Reproduce all records word for word.
-------- Data excerpts --------
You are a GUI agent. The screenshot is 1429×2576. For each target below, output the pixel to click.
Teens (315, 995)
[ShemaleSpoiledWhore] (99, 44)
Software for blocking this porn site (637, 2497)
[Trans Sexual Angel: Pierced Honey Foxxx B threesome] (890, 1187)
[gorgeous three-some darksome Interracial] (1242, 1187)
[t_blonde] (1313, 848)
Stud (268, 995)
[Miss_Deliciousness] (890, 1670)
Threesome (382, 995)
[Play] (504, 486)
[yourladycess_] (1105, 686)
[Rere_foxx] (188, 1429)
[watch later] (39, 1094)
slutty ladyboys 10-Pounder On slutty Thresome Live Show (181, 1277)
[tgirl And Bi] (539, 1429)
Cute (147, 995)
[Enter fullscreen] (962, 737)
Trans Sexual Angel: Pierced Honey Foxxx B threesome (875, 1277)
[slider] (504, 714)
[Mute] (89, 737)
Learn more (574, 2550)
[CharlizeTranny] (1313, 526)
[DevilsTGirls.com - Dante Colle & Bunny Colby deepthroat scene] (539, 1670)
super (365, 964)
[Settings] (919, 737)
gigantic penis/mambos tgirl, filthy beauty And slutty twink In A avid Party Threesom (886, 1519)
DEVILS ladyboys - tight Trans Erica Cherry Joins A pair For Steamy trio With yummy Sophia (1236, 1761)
--------
- **Result of this task**
You are a GUI agent. The screenshot is 1429×2576. For each target below, output the pixel to click.
Teens (315, 995)
[ShemaleSpoiledWhore] (99, 44)
Software for blocking this porn site (637, 2497)
[Trans Sexual Angel: Pierced Honey Foxxx B threesome] (890, 1187)
[gorgeous three-some darksome Interracial] (1242, 1187)
[t_blonde] (1313, 848)
Stud (268, 995)
[Miss_Deliciousness] (890, 1670)
Threesome (382, 995)
[Play] (504, 486)
[yourladycess_] (1105, 686)
[Rere_foxx] (188, 1429)
[watch later] (39, 1094)
slutty ladyboys 10-Pounder On slutty Thresome Live Show (181, 1277)
[tgirl And Bi] (539, 1429)
Cute (147, 995)
[Enter fullscreen] (962, 737)
Trans Sexual Angel: Pierced Honey Foxxx B threesome (875, 1277)
[slider] (504, 714)
[Mute] (89, 737)
Learn more (574, 2550)
[CharlizeTranny] (1313, 526)
[DevilsTGirls.com - Dante Colle & Bunny Colby deepthroat scene] (539, 1670)
super (365, 964)
[Settings] (919, 737)
gigantic penis/mambos tgirl, filthy beauty And slutty twink In A avid Party Threesom (886, 1519)
DEVILS ladyboys - tight Trans Erica Cherry Joins A pair For Steamy trio With yummy Sophia (1236, 1761)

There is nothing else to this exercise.